-- BEGIN Data records --
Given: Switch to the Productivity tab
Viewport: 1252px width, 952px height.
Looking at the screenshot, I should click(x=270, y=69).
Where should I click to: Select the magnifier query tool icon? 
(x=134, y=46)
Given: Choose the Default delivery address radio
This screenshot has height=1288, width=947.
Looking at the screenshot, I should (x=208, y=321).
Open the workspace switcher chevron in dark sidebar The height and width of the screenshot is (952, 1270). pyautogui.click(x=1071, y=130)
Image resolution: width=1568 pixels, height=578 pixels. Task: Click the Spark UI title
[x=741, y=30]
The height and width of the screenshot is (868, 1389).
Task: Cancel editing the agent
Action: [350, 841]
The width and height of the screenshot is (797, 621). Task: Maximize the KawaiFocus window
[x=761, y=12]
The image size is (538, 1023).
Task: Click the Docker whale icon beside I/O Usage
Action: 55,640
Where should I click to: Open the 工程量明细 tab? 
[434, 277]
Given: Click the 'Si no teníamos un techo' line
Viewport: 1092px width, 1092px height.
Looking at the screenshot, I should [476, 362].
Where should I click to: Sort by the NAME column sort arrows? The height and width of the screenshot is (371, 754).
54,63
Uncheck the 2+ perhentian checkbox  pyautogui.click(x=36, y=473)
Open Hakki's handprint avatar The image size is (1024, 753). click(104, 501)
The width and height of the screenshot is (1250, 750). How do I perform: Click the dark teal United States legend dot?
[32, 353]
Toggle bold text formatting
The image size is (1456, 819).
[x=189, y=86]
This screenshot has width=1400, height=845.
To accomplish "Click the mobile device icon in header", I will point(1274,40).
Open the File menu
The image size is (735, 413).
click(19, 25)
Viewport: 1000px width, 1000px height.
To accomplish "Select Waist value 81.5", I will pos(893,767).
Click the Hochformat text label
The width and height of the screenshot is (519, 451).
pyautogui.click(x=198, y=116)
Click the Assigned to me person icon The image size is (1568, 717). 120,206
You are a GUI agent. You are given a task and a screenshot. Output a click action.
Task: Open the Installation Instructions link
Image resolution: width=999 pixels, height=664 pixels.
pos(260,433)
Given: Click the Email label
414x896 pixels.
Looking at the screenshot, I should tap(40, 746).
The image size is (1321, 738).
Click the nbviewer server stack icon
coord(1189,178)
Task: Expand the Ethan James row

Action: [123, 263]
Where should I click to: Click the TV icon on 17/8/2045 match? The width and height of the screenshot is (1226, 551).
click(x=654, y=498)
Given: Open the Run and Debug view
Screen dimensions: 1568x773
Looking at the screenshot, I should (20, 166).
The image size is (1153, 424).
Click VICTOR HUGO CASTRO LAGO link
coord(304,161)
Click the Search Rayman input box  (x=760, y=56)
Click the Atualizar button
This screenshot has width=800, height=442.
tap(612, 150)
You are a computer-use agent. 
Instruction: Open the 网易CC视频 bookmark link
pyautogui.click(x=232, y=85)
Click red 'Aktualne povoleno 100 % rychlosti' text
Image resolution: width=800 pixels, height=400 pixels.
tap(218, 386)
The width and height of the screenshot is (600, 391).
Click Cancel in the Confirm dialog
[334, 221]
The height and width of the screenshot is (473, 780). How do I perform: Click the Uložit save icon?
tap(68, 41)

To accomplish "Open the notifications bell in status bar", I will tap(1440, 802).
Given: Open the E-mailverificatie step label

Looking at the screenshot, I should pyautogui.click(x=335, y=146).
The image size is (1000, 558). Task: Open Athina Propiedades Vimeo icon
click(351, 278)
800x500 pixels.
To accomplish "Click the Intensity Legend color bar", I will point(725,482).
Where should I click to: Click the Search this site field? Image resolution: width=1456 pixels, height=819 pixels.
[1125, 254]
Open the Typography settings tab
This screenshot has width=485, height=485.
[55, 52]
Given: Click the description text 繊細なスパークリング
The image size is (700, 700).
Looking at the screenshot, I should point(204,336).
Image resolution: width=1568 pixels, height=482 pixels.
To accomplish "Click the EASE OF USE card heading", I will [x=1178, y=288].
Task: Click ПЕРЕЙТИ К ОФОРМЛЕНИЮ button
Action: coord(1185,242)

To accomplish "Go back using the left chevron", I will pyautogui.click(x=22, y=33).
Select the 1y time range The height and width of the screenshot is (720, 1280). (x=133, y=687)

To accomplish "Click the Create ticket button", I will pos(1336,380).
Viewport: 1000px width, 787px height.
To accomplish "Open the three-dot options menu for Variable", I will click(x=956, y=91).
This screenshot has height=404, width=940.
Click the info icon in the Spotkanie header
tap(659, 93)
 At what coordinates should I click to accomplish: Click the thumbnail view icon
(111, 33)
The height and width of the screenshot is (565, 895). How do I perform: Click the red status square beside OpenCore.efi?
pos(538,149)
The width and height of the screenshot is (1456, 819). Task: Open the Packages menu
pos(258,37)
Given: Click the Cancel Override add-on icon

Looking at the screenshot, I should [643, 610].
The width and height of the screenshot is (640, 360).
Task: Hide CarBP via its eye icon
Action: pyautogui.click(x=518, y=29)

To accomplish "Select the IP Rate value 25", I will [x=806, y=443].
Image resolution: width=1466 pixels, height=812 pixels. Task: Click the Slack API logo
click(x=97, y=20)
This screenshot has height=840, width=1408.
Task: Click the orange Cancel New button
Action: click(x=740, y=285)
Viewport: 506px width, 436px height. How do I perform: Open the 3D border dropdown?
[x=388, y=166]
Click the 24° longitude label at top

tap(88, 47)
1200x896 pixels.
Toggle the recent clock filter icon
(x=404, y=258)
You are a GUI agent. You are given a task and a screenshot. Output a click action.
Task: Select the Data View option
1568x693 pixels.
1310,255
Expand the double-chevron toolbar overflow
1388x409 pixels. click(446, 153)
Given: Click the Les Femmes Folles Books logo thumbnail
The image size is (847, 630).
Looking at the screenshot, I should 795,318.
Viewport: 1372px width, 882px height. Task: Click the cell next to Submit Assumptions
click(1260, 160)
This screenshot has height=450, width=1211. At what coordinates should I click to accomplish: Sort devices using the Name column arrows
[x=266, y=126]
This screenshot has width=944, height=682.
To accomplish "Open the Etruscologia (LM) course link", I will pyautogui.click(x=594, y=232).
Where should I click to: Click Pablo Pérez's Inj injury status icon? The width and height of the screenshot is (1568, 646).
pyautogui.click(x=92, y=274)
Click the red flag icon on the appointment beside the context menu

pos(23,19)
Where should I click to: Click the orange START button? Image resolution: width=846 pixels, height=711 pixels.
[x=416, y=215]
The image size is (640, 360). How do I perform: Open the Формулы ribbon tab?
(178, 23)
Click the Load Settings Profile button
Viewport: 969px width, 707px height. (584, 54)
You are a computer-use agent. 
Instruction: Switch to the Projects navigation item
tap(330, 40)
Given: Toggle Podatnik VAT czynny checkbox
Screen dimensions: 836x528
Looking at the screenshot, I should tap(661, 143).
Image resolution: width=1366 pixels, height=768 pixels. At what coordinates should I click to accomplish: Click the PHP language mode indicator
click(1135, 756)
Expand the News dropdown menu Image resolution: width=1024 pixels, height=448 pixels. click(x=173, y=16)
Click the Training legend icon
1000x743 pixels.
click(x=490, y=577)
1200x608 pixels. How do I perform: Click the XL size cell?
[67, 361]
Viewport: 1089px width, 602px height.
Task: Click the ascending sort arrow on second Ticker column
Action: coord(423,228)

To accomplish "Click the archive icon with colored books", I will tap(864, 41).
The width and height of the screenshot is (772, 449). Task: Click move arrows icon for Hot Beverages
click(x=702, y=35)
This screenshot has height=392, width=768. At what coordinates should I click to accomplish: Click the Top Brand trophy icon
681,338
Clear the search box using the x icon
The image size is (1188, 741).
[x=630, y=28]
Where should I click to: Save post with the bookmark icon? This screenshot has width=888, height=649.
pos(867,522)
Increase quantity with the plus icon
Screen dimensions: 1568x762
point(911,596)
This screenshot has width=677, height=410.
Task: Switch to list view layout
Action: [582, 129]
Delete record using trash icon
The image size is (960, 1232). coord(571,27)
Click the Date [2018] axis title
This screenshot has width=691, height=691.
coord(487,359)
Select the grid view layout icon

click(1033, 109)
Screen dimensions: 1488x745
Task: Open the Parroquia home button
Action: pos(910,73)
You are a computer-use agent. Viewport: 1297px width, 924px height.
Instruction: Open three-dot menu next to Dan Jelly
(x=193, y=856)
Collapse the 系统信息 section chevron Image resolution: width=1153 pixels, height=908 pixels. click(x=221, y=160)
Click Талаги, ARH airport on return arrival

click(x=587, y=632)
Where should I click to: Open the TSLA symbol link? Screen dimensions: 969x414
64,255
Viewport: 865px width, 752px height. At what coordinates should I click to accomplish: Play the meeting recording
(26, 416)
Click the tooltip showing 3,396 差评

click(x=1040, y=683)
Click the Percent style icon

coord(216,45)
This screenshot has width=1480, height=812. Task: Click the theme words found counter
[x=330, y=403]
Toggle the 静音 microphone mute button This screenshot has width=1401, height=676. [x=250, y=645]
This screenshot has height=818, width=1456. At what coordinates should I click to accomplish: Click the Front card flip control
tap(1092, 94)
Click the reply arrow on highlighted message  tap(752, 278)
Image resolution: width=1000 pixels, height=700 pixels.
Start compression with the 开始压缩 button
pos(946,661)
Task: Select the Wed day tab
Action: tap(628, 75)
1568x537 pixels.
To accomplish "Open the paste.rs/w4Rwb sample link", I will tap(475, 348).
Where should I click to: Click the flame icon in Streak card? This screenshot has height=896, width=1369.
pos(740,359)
-- END Data records --
Exercise details:
Copy out the rows again word for word, starting with the line that contains "Given: Click the Email label" and going on through the line that contains "Looking at the screenshot, I should (20, 166).".

Response:
Given: Click the Email label
414x896 pixels.
Looking at the screenshot, I should tap(40, 746).
The image size is (1321, 738).
Click the nbviewer server stack icon
coord(1189,178)
Task: Expand the Ethan James row

Action: [123, 263]
Where should I click to: Click the TV icon on 17/8/2045 match? The width and height of the screenshot is (1226, 551).
click(x=654, y=498)
Given: Open the Run and Debug view
Screen dimensions: 1568x773
Looking at the screenshot, I should (20, 166).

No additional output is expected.